Les États-Unis s'alarment de l'achat par la Turquie du système de défense antiaérienne russe S-400, car du point de vue américain, des S-400 opérationnels positionnés en Turquie pourraient permettre de suivre à la trace les F-35 en vol et de recueillir des données sur les faiblesses potentielles de l'avion de combat. Ils craignent que ces données ne soient connues d'une manière ou d'une autre de la Russie, ce qui menacerait leurs intérêts en matière de sécurité nationale.
Étant donné que la Turquie est partenaire dans le développement du F-35 depuis 2002, qu'elle a déjà investi des capitaux importants dans ce projet et qu'elle est alliée aux États-Unis dans le cadre de l'OTAN, on pourrait comprendre une éventuelle réaction négative de l'opinion publique turque au refus des États-Unis de fournir ces avions.

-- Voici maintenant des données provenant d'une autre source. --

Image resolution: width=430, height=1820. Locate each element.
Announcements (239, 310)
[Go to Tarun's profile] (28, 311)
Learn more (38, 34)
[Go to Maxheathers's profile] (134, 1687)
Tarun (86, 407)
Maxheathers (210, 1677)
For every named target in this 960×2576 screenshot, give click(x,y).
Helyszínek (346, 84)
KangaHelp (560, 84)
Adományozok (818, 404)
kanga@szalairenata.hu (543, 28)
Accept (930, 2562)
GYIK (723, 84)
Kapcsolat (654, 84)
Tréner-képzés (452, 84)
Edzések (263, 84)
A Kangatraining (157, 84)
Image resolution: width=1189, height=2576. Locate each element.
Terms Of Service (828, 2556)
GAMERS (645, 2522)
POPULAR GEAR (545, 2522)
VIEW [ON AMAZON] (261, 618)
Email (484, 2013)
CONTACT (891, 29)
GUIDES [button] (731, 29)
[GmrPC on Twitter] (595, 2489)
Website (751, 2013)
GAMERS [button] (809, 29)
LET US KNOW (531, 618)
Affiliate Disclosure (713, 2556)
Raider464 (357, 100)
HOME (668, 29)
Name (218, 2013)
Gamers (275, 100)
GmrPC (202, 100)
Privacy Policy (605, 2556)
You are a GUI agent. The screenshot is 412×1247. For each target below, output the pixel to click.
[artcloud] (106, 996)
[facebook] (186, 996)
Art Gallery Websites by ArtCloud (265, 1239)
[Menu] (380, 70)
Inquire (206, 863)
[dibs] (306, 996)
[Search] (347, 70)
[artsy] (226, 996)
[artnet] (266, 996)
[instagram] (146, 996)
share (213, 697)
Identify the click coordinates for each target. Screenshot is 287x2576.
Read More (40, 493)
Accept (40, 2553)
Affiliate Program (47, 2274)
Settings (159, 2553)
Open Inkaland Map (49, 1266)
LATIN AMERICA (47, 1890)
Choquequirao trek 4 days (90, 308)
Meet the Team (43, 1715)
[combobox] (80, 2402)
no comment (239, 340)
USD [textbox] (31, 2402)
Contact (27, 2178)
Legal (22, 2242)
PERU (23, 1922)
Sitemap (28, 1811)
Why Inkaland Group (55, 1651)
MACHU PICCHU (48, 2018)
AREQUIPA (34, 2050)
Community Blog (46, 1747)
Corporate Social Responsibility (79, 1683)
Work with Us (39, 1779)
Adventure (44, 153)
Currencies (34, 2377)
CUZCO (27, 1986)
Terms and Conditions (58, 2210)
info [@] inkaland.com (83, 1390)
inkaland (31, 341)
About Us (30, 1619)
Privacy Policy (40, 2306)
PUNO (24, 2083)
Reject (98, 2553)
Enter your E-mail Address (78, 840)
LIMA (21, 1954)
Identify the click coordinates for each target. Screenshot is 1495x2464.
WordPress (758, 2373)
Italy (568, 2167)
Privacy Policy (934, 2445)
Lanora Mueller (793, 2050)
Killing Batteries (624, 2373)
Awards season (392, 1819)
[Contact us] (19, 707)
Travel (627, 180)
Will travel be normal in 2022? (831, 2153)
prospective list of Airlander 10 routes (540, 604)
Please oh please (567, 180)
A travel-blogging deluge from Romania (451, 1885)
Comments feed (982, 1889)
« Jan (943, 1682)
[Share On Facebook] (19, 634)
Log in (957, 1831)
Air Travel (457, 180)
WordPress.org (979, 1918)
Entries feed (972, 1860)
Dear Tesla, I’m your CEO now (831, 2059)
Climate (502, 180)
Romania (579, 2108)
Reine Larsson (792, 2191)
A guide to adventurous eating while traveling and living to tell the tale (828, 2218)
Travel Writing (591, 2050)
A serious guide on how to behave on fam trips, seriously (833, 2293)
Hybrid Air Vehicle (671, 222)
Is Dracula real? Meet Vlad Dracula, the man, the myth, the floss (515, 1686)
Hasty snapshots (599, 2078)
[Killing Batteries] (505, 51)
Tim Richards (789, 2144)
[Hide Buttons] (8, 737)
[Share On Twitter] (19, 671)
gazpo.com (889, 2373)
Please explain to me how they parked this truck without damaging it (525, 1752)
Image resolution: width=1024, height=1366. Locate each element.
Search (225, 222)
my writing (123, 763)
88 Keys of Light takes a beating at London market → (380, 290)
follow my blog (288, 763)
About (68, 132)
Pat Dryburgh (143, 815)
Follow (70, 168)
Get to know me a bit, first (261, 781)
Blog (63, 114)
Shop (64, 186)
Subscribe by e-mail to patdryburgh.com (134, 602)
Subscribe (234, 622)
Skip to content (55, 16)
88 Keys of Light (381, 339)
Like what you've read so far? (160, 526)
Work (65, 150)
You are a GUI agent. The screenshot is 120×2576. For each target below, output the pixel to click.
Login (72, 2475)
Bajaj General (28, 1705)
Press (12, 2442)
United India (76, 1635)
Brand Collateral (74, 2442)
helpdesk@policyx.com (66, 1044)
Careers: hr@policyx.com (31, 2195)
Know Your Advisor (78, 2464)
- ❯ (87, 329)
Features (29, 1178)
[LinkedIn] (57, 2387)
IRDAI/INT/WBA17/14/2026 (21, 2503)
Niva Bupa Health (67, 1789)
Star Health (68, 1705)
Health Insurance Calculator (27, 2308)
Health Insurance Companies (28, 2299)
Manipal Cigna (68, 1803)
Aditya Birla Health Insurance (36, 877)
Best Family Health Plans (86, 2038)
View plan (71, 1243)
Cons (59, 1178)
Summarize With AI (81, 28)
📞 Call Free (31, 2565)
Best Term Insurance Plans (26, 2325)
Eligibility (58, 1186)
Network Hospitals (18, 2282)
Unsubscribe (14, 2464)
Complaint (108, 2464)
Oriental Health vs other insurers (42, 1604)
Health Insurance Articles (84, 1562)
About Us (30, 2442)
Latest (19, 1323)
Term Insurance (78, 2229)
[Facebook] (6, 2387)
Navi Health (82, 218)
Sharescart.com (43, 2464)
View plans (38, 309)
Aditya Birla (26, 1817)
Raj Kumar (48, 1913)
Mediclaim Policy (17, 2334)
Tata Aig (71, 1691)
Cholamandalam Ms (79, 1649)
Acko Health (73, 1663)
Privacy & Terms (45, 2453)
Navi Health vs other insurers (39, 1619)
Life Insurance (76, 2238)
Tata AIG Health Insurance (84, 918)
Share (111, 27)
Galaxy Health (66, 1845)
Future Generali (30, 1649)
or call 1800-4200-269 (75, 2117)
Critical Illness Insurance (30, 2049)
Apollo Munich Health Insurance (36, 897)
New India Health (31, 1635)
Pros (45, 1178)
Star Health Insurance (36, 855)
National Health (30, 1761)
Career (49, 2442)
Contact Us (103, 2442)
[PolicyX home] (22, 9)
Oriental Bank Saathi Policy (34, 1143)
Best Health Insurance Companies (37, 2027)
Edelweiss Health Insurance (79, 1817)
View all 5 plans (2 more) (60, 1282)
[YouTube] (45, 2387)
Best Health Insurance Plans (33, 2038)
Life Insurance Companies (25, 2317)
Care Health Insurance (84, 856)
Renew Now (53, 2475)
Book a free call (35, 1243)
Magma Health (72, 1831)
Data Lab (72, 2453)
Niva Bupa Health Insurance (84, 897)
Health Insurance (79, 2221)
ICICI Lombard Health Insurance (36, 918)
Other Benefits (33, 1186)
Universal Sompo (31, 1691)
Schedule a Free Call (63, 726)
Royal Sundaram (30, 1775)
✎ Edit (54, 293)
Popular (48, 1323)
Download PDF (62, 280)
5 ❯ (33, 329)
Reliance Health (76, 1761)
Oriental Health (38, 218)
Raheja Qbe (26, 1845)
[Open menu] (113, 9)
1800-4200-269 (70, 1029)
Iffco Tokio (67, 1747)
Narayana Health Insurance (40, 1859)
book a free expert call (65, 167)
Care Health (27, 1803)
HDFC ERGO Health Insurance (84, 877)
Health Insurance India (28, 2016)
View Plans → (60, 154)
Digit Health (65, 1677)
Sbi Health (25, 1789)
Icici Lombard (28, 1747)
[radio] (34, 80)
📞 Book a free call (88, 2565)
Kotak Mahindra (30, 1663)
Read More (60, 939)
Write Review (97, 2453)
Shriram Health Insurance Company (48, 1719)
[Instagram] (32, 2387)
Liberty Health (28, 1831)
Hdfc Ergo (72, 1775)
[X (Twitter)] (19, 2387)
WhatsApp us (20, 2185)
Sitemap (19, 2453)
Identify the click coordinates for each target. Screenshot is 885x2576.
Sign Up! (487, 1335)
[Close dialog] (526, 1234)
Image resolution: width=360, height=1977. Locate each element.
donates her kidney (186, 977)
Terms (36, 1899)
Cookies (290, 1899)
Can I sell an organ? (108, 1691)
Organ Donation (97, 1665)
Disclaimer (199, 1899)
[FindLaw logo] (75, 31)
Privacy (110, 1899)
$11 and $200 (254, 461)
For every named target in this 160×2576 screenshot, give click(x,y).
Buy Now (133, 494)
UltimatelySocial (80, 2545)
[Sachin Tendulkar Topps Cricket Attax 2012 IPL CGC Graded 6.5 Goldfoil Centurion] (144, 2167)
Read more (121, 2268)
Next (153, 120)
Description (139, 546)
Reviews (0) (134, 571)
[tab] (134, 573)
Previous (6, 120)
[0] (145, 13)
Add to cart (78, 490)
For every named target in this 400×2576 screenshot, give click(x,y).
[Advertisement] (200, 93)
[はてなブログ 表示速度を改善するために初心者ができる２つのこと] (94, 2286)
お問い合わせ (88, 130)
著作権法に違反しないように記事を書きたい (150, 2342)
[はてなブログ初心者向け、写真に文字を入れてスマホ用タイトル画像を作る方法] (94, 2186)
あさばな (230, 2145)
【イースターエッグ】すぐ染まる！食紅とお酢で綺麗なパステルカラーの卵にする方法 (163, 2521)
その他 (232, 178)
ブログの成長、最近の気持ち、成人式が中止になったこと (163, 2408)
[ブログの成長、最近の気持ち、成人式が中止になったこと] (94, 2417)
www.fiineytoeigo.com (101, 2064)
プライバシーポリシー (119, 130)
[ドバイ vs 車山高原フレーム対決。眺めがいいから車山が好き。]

La Turquie peut raisonnablement estimer qu'elle est engagée depuis longtemps dans la fourniture de ressources pour le développement du projet F-35. La menace des États-Unis de priver la Turquie des fruits de ce partenariat ne pouvait que laisser aux Turcs un goût amer, et leur rappeler la saisie du Sultan Osmân I et du Reşadiye.
La mémoire historique est un facteur important et, à ce jour, les actions britanniques de 1914 sont toujours considérées comme un affront par la Turquie. Il est à espérer que, dans un avenir proche, les décideurs politiques turcs et américains seront en mesure de trouver un compromis acceptable qui éviterait d'infliger des dommages difficiles à prévoir aux relations entre la Turquie et les États-Unis.
Timothy Reno
Chercheur associé à l'Institut français d'études anatoliennes (IFEA) et directeur de la Fondation IPLI.
Traduit de l'anglais par Justin Bénière.